= Estella Montgomery =

American homicide victim (1882–1939)

Estella Mary Montgomery Kent (née Estella Mary Montgomery; July 1882 - October 15, 1939) was an American homicide victim. She was the daughter of former slaves who founded the black community of Mound Bayou, Mississippi. She was killed by police in 1939 during a dispute over her father's estate.

==Biography==
Estella Mary Montgomery was born in 1882 at Brierfield Plantation in Davis Bend, Mississippi, to parents Martha Robb and Isaiah Thornton Montgomery. Her parents were formerly enslaved by Joseph Emory Davis, the brother of Confederate President Jefferson Davis.
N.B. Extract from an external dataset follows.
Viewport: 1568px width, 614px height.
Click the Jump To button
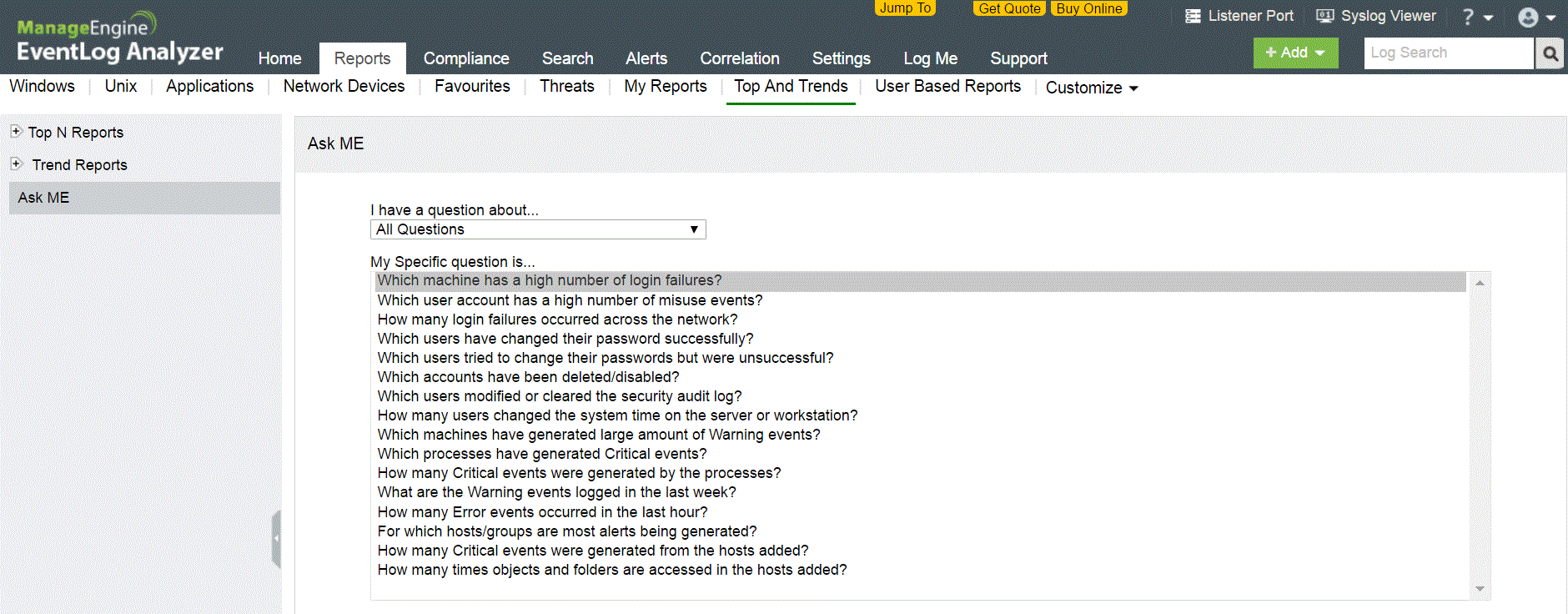[x=905, y=8]
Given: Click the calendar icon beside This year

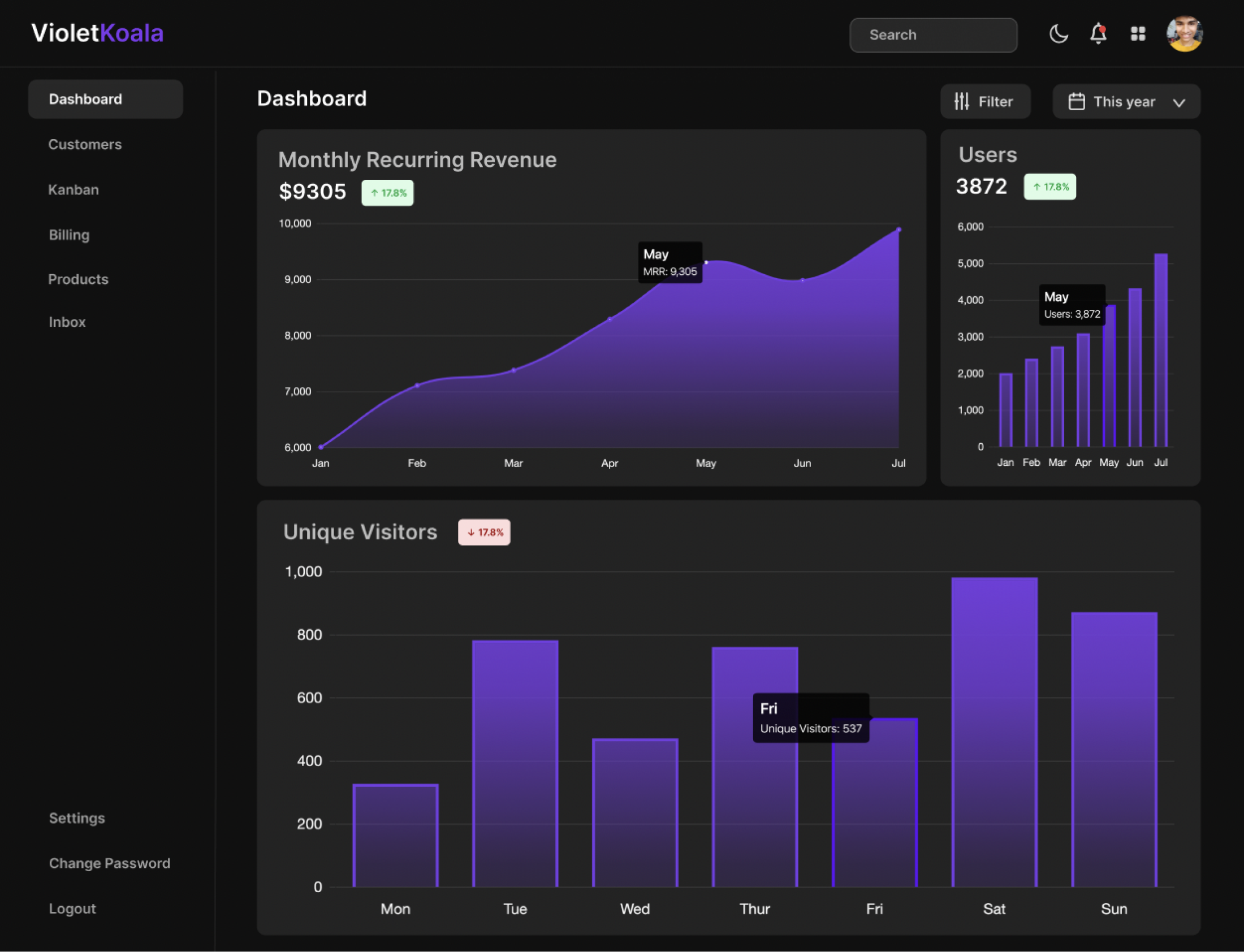Looking at the screenshot, I should (x=1076, y=102).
She graduated from Straight University. In 1904, she married James H. Kent, a prominent African barber in St. Louis and moved there. They divorced around 1920, she returned to her maiden name and moved back to Mound Bayou. When her father, Isaiah T. Montgomery died in 1924, she charged that the administrator of the estate, her brother-in-law Eugene P. Booze, had cheated her out of her inheritance. She mounted a legal challenge but without success.

In 1927, she charged that Booze and her sister Mary Montgomery Booze, had conspired in a plot along with Mayor Benjamin A. Green to poison her father. The charges were dismissed because of a lack of evidence. In 1939, Estella occupied the empty house of her late father in Mound Bayou which was then owned by Eugene and Mary Booze. Eugene Booze arranged for white deputies from a neighboring town to eject her from the house, but during the eviction process she was shot four times by the police and died. Nobody was ever charged.

Her homicide so angered residents of Mound Bayou, including Mayor Benjamin A. Green, that many demanded that Eugene P. Booze leave the community on account of how he dealt with his sister-in-law. Only weeks after her slaying, he was assassinated in Mound Bayou by parties unknown.